A moment to catch breath is allowed as the narrator of the album is given thirty seconds to give his Welcome To Your Doom warning before Penetrator whips up its energies and grouchy aggression in a superb corruption of a track again openly wearing its Motorhead cape as it has body and vocal chords in league with its own in no time. There are no real surprises in a song which feels so good to throw body and soul into, that adventure given to the likes of the imposingly heavy Abyssal Lord with its spidery grooves and cantankerous nature and the country twanged Black and Blues to exploit. The first of the pair also seamlessly slips into some magnetic and sultry jazz funk shuffling while its successor is a smouldering fire of blues and country rock crooning given a weight and intensity which rumbles on the senses. Both tracks have an unpredictability and volatility which alone seduces attention and real enjoyment, an enterprise just as rampant within the predacious rock ‘n roll of Jupiter Aligns if not with the same strength of zeal.

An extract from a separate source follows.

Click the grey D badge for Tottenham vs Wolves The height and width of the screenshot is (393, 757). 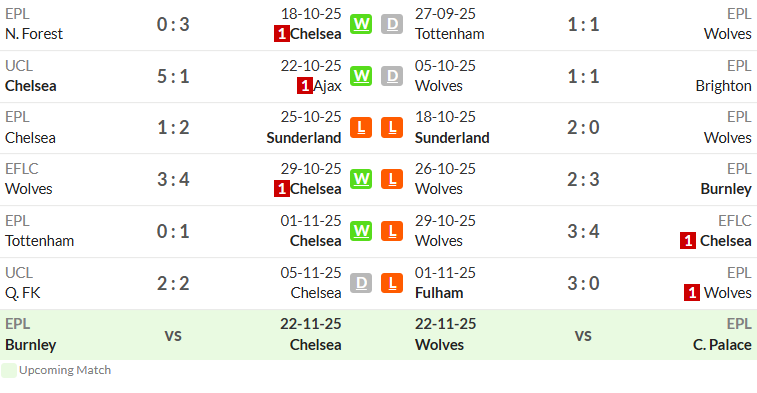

Album highlights continue to arise as it nears its end, Beggars Roost one such potent proposal with its dark and imposing presence with the excellent Triclops concluding the release with a rhythmically gripping and sonically muggy stalking of the senses. The fact that neither track is arguably the strongest and most explosive things on the album shows the might and quality of Beyond The Valley of The Triclops as a whole.

You always hope to say that the latest release from a band is their finest moment yet and with XII Boar it has been a theme realised almost song by song as they seize UK heavyweight rock ‘n’ roll in their big salacious hands.